• **Exercise aim**: A verbatim transcript of the data that follows, free of images, is the expected result.
*** Begin section ***
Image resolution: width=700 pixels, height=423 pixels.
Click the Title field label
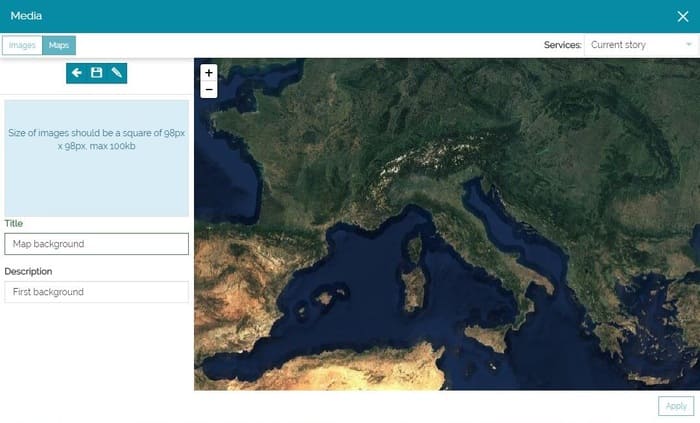coord(14,224)
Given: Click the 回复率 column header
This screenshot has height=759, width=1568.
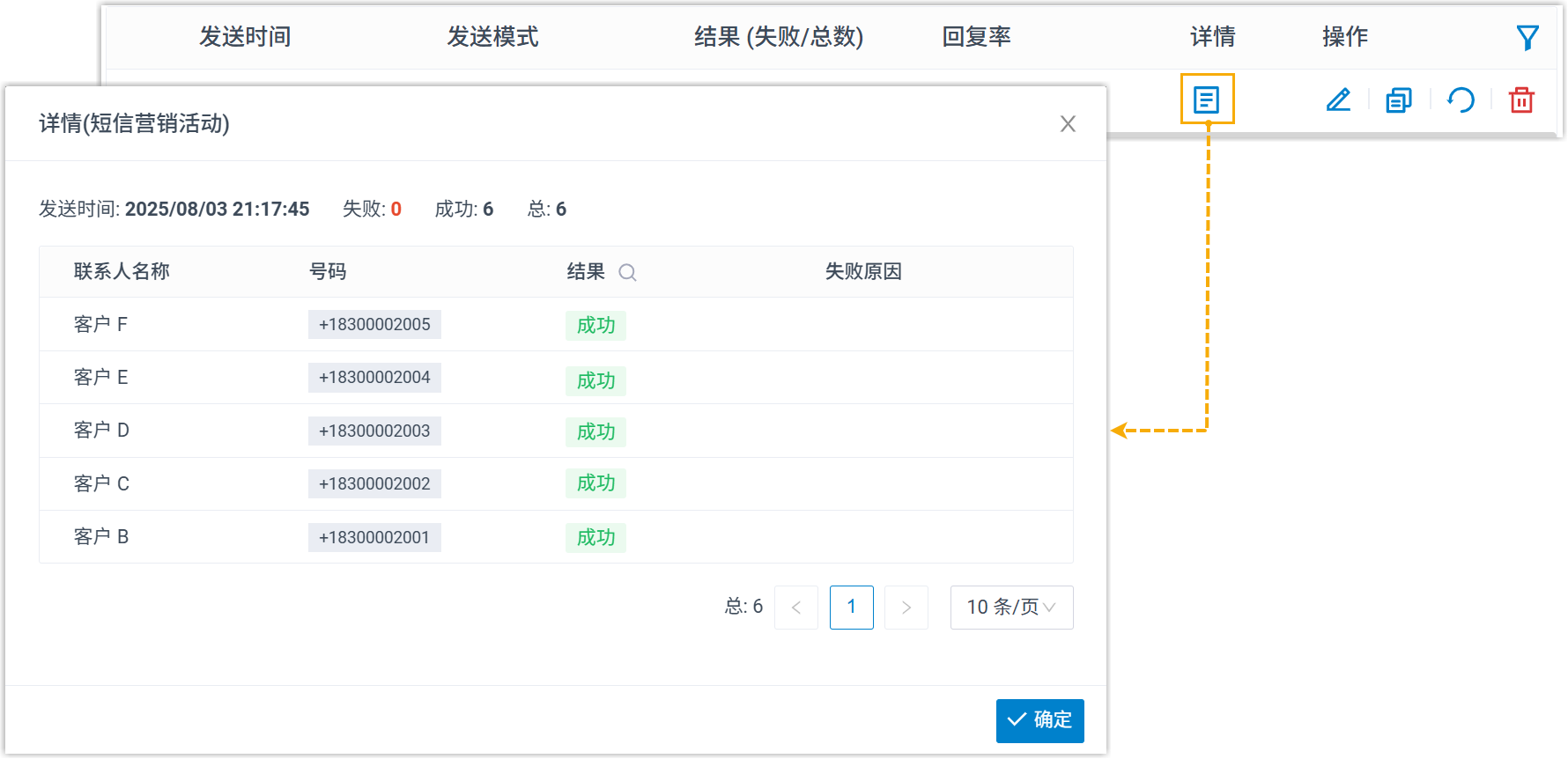Looking at the screenshot, I should 976,37.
*** End section ***
• **Solution for this problem**:
Image resolution: width=700 pixels, height=423 pixels.
Click the Title field label
coord(14,224)
Given: Click the 回复率 column header
This screenshot has height=759, width=1568.
Looking at the screenshot, I should 976,37.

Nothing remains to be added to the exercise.